In his words: “I would think when going into music, go there because you want to sing. One thing that has caused the market distortion is that kind of thinking, fronting money first for everything.”
He went further, describing music itself as something fragile in the hands of the wrong motivation.
“Music is petty; sometimes when you want money, you end up killing the catalyst that drives the market.”
To illustrate the point, he reached for a reference that signals just how seriously he takes the idea — the biblical story of Lucifer. Greed, in that telling, does not just derail a career. It corrupts something that was originally built for a higher purpose. Artin appears to believe the same logic applies to music.
The solution, as he sees it, is not complicated. Do the work with a single, undivided purpose. Let the reward follow.
“People ought to do things with one heart; that’s how society can keep its sanity,” he said.

His Christian faith runs through that conviction directly. Artin said he trusts that those who serve faithfully — in their craft and in their beliefs — will eventually be taken care of.
“I am a Christian and if you serve God rightfully, He blesses you one way or the other.”
It is a worldview, not a business model. But for Artin, the distinction between the two may be exactly the point.
Artin speaks from the production side of the industry — the part that operates largely out of public view, shaping sounds and careers without always receiving the visibility that artists do.
That position gives his comments a particular credibility. Producers tend to see the business of music more clearly than most, because they sit at the intersection of the creative and commercial sides of the process. When someone from that vantage point says the money-first approach is causing damage, it is worth paying attention to.
His reference to scripture is also not incidental. Artin frames his professional philosophy within his faith, suggesting that for him, the two are not separate conversations. Purpose, integrity, and eventual reward are connected in his thinking — not as motivational language, but as genuine belief.
The tension between art and commerce is not unique to Uganda, but it plays out here with particular stakes.
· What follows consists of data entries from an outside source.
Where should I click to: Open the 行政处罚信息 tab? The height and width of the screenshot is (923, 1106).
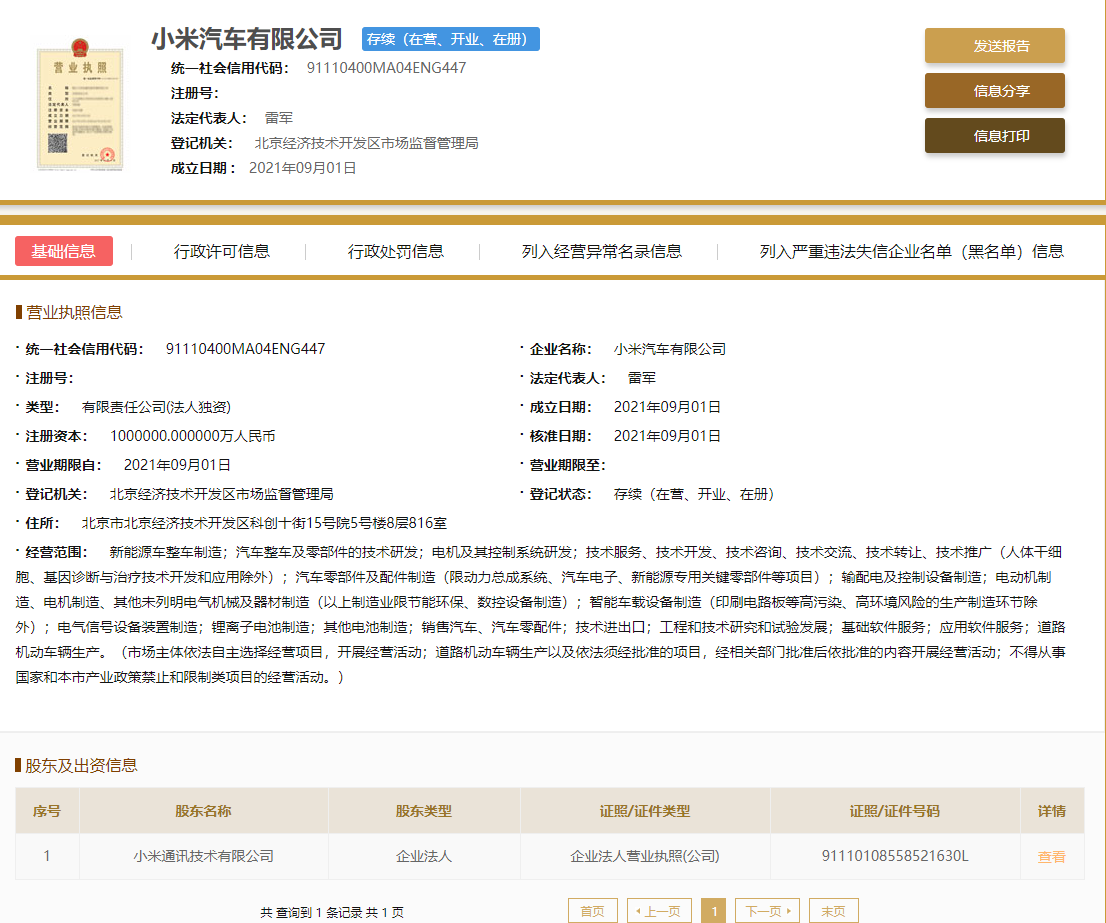click(x=396, y=252)
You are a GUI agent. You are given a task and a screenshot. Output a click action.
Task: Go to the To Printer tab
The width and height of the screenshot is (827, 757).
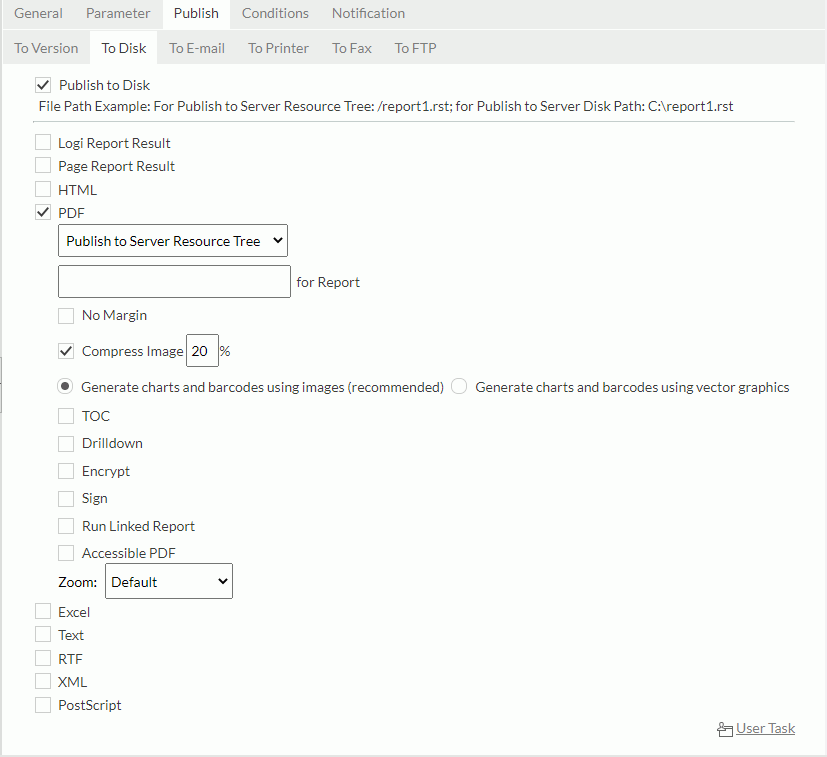coord(277,47)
A music industry that is still developing its infrastructure, its streaming economics, and its international reach is especially vulnerable to the short-termism that comes with chasing quick financial returns. When artists optimise for immediate money rather than building something with staying power, the market tends to reflect that — in the quality of output, in audience loyalty, and in how the industry is perceived from the outside.
Artin is essentially arguing for delayed gratification in a space that increasingly rewards the opposite. Whether or not people agree with the framing, the underlying concern about market distortion is one that many in the industry quietly share.
There is something grounding about an industry figure choosing to lead with conviction rather than strategy.
Artin is not offering a formula for success. He is not promising that passion alone will pay the bills. He is saying that when the love of the craft disappears — when it gets crowded out by financial calculation — something essential goes with it. And once that catalyst is gone, he suggests, it is not easy to get back.
Artin’s message is not revolutionary. But in an industry that often rewards noise over nuance, the fact that he is saying it clearly and on record still counts for something.
The question is whether anyone building a career right now is willing to slow down long enough to hear it.